What are some considerations on the head vs. heart in animal advocacy?
I would like to focus on two questions:
1) What is our goal?
2) What is our strategy to reach our goal?
Regarding question #1, if a vegan stops–really stops–and asks themself what the goal is in their heart for animals, I think most (but not all) vegans would say it is to end animal exploitation. The knee jerk reaction is to say that all vegans share the goal of ending animal exploitation, but I do not think that is true. To have that goal in one’s heart, in earnest, one has to shed some speciesism…insidious speciesism that most vegans assume they and other vegans do not possess because they are vegan. If a vegan asks themself this question, they either don’t allow themself to entertain a nonspeciesist goal such as a vegan world (“The world isn’t going to go vegan overnight so loving animals means working to ‘improve’ their exploitation or working on a given branch on the tree of animal exploitation.”) or they shed that speciesism and embrace a nonspeciesist goal such as a vegan world. This split of where one asks oneself what the goal is in their heart is where I believe the nonabolitionist and abolitionist movements split. If one never asks oneself what their goal is in their heart, they will work in the default, dominant paradigm of the nonabolitionist movement. They will work on animal welfare and other single issue campaigns. But if one stops and asks oneself that fateful question, then, and only then (if they want their animal advocacy to be aligned with the goal in their hearts), are they ready to begin asking question #2. In other words, to begin thinking or talking about strategy before one has analyzed one’s goal is slicing the bread before it’s baked.

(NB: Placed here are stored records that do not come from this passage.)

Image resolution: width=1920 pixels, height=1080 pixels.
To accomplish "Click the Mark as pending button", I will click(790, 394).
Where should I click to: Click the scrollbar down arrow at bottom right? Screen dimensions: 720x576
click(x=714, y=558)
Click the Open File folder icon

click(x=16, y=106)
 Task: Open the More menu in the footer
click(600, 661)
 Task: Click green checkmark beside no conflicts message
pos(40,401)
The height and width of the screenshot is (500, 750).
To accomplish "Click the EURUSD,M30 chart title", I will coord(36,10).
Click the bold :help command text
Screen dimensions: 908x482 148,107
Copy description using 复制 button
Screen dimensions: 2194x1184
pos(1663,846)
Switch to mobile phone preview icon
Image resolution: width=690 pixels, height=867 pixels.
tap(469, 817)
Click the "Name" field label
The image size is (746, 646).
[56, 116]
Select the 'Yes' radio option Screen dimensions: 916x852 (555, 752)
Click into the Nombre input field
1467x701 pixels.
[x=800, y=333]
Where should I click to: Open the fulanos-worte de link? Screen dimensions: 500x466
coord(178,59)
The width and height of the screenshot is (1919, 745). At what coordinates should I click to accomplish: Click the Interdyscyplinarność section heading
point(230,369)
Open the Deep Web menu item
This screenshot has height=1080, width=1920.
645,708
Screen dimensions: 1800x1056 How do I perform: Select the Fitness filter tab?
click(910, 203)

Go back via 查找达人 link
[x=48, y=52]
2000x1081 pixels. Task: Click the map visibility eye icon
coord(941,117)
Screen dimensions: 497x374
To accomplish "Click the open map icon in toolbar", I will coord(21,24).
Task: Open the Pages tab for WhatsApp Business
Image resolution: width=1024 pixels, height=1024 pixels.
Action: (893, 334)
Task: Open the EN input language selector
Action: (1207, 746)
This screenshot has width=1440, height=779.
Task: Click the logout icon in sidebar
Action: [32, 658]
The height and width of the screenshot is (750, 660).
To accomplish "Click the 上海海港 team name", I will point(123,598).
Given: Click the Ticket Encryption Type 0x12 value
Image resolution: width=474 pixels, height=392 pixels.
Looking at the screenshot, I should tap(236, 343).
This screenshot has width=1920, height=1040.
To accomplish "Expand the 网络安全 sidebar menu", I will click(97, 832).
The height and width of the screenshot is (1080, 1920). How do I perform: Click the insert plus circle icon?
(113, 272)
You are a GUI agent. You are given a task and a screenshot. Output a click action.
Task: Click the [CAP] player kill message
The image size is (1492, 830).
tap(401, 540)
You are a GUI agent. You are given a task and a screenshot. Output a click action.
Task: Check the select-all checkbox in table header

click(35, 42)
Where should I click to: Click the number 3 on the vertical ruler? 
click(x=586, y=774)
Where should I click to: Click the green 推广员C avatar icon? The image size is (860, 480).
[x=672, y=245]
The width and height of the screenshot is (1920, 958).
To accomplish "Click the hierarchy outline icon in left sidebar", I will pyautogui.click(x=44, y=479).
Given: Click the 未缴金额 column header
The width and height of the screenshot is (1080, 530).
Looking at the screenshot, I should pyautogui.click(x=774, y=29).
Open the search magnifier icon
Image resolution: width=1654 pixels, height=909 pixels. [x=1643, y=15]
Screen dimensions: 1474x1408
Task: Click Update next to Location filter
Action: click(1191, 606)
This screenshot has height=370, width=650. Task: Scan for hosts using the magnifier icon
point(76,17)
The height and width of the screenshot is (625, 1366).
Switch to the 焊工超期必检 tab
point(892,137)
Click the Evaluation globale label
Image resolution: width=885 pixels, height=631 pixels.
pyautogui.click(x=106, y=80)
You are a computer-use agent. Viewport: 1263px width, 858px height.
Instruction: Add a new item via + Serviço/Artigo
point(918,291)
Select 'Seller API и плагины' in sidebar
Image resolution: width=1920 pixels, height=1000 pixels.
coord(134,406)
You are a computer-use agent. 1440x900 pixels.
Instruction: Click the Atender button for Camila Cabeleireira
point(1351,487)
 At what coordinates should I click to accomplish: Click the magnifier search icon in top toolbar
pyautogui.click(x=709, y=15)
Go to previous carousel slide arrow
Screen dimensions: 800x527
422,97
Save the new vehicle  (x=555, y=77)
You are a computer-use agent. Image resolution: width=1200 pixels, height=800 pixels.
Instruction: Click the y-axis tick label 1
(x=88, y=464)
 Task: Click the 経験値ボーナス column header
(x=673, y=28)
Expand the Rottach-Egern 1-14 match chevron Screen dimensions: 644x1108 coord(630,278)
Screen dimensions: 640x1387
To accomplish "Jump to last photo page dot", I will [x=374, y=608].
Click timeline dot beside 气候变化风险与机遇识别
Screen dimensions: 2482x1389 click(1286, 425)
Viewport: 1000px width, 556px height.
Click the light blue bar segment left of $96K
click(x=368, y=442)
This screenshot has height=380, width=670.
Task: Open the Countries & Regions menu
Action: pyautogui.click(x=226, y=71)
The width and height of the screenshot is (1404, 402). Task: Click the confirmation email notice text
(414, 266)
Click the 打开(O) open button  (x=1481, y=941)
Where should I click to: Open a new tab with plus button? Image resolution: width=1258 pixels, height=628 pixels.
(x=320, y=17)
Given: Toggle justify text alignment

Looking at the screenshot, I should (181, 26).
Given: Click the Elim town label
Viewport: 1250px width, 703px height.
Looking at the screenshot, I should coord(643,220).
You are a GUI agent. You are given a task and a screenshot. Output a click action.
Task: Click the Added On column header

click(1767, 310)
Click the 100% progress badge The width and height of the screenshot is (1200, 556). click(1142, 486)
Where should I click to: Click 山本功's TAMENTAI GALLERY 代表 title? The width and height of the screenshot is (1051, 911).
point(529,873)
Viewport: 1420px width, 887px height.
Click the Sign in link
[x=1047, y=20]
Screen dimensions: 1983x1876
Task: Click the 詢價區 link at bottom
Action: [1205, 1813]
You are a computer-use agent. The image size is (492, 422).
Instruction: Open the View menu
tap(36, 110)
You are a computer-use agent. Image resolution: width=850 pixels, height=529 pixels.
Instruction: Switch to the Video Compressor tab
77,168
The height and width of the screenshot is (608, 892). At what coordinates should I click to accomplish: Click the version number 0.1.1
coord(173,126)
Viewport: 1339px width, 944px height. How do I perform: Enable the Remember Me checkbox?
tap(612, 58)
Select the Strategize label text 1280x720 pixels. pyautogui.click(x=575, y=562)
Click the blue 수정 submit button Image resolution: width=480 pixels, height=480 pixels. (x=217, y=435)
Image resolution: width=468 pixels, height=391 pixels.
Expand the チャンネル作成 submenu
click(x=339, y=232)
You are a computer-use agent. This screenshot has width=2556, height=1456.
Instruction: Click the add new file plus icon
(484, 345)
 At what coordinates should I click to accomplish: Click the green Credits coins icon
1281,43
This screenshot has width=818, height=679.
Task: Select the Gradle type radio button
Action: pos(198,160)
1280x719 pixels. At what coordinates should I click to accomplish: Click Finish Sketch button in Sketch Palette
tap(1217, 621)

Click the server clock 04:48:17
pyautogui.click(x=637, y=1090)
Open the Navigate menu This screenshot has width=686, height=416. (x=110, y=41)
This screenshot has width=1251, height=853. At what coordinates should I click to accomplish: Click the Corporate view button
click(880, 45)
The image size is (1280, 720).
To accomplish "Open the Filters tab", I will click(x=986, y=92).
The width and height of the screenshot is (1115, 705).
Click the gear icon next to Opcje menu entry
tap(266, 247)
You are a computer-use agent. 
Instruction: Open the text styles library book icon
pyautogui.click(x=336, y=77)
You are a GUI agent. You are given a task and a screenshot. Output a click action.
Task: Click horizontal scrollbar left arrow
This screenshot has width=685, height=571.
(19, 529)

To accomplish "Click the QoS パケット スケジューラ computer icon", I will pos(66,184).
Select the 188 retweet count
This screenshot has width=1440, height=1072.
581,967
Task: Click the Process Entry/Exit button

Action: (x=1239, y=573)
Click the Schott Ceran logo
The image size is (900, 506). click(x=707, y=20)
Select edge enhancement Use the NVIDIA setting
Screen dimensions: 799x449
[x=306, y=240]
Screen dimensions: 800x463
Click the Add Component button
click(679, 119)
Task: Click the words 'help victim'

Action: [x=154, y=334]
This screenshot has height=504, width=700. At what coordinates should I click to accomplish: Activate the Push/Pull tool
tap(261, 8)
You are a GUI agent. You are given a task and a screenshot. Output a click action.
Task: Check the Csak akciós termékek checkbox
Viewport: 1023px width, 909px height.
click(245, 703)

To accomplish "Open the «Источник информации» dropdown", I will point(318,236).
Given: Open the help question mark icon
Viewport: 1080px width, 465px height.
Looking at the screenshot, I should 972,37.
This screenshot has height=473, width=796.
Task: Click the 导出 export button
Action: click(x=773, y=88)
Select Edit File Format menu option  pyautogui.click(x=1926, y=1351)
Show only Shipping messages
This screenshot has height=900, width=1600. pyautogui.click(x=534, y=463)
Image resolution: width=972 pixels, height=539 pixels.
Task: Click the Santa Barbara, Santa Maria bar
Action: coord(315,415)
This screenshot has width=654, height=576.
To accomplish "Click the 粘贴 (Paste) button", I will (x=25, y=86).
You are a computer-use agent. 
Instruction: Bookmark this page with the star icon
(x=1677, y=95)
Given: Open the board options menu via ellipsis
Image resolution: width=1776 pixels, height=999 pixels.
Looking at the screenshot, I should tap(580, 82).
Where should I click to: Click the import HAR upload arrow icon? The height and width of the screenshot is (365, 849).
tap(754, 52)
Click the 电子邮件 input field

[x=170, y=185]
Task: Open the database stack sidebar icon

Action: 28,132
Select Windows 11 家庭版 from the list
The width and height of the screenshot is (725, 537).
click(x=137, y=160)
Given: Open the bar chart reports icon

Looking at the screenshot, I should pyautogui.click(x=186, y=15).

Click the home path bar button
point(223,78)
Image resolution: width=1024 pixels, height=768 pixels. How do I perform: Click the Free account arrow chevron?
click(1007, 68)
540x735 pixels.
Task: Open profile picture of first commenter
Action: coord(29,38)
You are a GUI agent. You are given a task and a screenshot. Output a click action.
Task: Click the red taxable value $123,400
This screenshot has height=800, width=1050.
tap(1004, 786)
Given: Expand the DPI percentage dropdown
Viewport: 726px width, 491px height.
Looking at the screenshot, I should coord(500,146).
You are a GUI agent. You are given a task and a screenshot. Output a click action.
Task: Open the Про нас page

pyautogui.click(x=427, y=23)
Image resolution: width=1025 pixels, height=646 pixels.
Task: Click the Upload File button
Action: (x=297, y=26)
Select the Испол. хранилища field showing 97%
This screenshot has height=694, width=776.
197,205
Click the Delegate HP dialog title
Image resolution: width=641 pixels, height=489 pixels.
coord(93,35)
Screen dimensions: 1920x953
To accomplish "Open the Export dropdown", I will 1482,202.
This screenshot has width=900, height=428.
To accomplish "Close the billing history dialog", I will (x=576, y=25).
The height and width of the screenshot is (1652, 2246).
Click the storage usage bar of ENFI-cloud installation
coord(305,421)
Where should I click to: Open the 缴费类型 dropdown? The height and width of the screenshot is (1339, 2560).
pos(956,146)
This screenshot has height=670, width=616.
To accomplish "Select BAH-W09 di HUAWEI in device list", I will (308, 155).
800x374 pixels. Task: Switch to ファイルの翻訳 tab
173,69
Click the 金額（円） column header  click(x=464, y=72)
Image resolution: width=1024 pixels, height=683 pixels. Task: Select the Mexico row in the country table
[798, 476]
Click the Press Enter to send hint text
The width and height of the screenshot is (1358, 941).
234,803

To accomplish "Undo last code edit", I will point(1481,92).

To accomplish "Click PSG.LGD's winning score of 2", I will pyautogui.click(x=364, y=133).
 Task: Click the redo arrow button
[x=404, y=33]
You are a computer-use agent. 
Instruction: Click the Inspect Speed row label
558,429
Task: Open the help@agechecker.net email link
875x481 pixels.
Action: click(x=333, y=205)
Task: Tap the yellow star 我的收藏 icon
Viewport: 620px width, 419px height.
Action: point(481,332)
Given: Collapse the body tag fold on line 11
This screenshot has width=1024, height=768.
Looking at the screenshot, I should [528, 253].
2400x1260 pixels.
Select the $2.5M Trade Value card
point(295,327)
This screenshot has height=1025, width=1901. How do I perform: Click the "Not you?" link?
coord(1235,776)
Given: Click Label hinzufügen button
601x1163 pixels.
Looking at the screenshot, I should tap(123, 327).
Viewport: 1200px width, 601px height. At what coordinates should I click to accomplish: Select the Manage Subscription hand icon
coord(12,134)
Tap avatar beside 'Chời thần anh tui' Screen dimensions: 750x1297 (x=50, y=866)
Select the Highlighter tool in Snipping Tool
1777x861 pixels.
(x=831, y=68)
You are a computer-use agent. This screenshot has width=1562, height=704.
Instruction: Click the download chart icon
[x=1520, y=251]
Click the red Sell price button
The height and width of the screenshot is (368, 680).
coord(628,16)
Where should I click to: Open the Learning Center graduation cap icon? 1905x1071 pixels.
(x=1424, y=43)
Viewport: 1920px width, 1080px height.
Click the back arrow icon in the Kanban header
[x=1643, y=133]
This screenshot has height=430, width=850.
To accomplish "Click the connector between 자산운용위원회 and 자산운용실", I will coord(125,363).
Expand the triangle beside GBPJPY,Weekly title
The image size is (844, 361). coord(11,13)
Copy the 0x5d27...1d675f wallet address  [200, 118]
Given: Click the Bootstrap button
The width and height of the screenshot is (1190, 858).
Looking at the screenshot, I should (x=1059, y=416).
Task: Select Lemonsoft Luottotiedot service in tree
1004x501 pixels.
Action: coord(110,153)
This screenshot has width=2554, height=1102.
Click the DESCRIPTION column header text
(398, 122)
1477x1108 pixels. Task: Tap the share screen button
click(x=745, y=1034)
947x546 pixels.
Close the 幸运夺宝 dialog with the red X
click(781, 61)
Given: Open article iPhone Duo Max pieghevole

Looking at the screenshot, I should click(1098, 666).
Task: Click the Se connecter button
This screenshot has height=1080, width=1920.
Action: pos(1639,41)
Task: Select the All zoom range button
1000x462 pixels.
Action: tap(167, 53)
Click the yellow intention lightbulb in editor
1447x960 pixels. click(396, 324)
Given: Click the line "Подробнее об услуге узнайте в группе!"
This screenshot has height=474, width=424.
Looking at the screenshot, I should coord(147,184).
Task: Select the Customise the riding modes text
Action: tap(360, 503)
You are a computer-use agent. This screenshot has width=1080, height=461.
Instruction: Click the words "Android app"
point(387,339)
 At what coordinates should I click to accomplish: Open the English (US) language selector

Regarding question #2, if someone embraced a speciesist goal, their strategy to reach their speciesist goal sounds like, “Any and every action for animals helps animals” so this allows any and every action to be acceptable and praiseworthy regardless of its actual alignment or misalignment with the goal of ending animal exploitation. Typically, vegans assume that animal organizations share their goal of ending animal exploitation…that “we all want the same thing” (even though based on the presence of the speciesism in one’s heart, that is not true). That is why abolitionists’ criticism of animal organizations’ strategies and tactics that are patently misaligned with ending animal exploitation is met with anger and accusations of divisiveness. But remember, the division occurred before the strategy. And remember, we don’t all want the same thing. If, on the other hand, someone embraced the nonspeciesist goal of ending animal exploitation, it would only take a little self-education to realize there are effective and ineffective, faster and slower ways of reaching that goal. And this is where after self-education, vegans who have embraced the nonspeciesist goal of ending animal exploitation come to the realization that creative nonviolent vegan education/advocacy is the most effective and fastest way to reach their goal.
So in animal advocacy, the first step is determining what one’s goal is. This happens in one’s heart. Then, and only then, should one analyze different strategies to reach one’s goal. This happens in one’s head.